Por Dani Game
Vivir en París, no morir en el intento y decir adiós
De París se dice tantas cosas. Quizás un día las palabras sobre esta ciudad se gastarán y la dejarán vacía, convirtiéndola en el recuerdo de una antigua civilización sólo registrada en páginas de enciclopedia. Parece que París ya mismo se acaba, pero la necedad de la vida la reinventa para luchar contra su propio cliché.

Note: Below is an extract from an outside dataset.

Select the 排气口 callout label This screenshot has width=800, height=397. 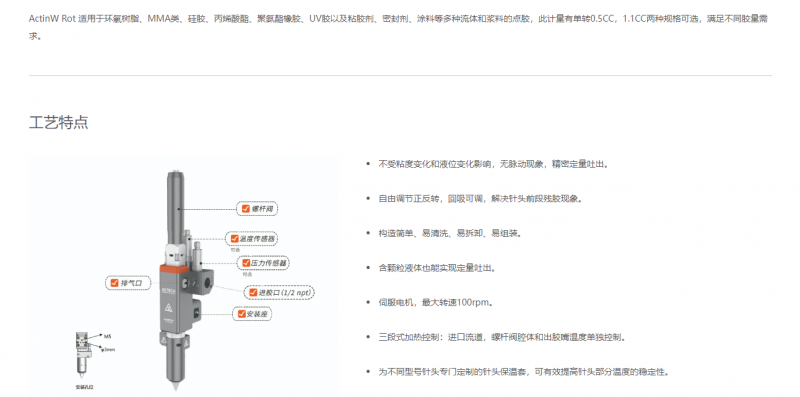click(128, 283)
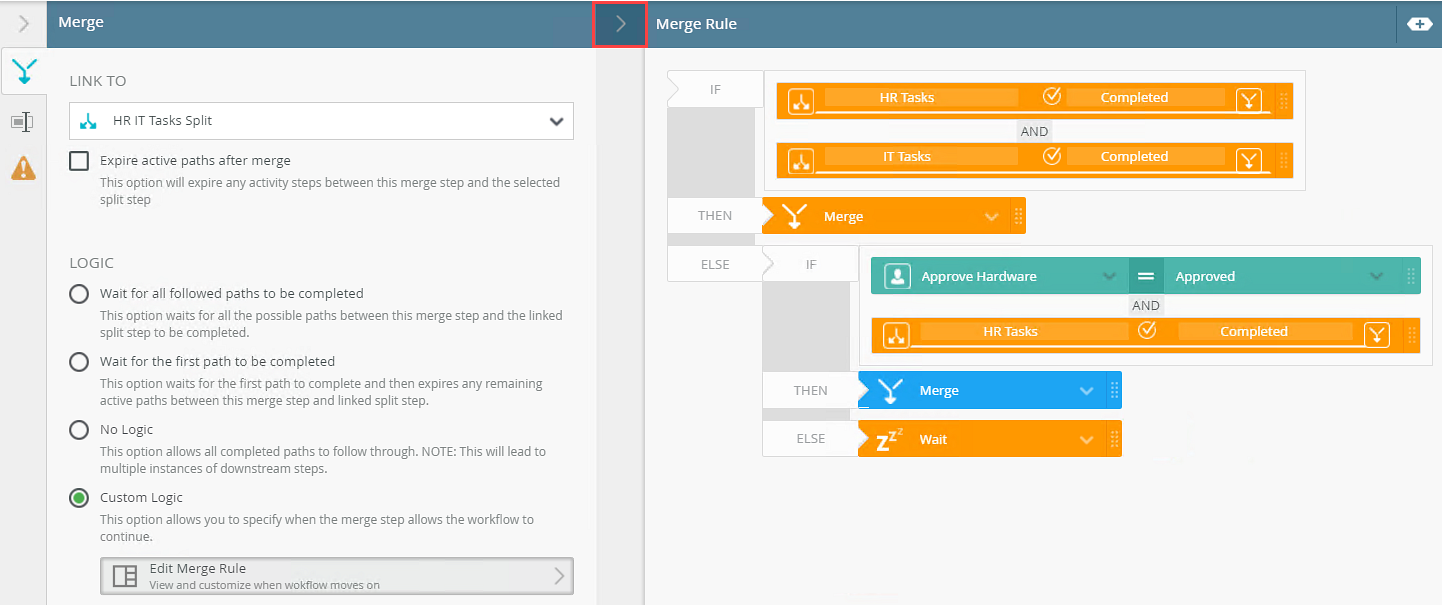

Vivir en esta ciudad centro-de-mundo puede ser una proposición pesada: tanta historia, monumento, revolución, Napoleón, arte, foto al borde del Sena, francesitos elegantes y tanto ímpetu por la belleza demandan cierta transformación; la apropiación de algo que tal vez no somos. Hay un vértigo al llegar. Intuimos que después de vivir aquí ni el pasado ni el futuro serán los mismos.

Al vivir en este tiempo parisino algo único de la vida se revela; es como
nacer, salir del vientre de tu madre y gritar.
“Tendrás cuidado, París es una ciudad-espejo, te hace ver cosas que no conocías o no querías saber de ti” fue la advertencia del pintor Jaime Zapata mientras un grupo de ecuatorianos cantábamos y bailábamos alrededor de una fogata para burlar la muerte junto a un cementerio. Y así fue, París nos dejó mirar todos nuestros nombres, todas nuestras cosas. El invierno fue asesino cada Enero y la primavera nos revivió con vino barato, conversaciones eternas, tu mano y la mía.
Hoy nos vamos, decimos adiós, pero París que parece ser enorme, es en realidad pequeña y se la puede llevar en el bolsillo. Se irá conmigo, incapacitándome tal vez– como diría John Ashbery- para vivir en otro lugar, en otra ciudad, persiguiéndome con sus calles y sus vidas que me vieron esquivar o enfrentar cada hora. Quizás sólo el espejo de la casa de mi madre me podrá decir en quién me convertí, qué me hizo París, y tal vez sólo ahí, frente a mi reflejo, pueda decirle au revoir.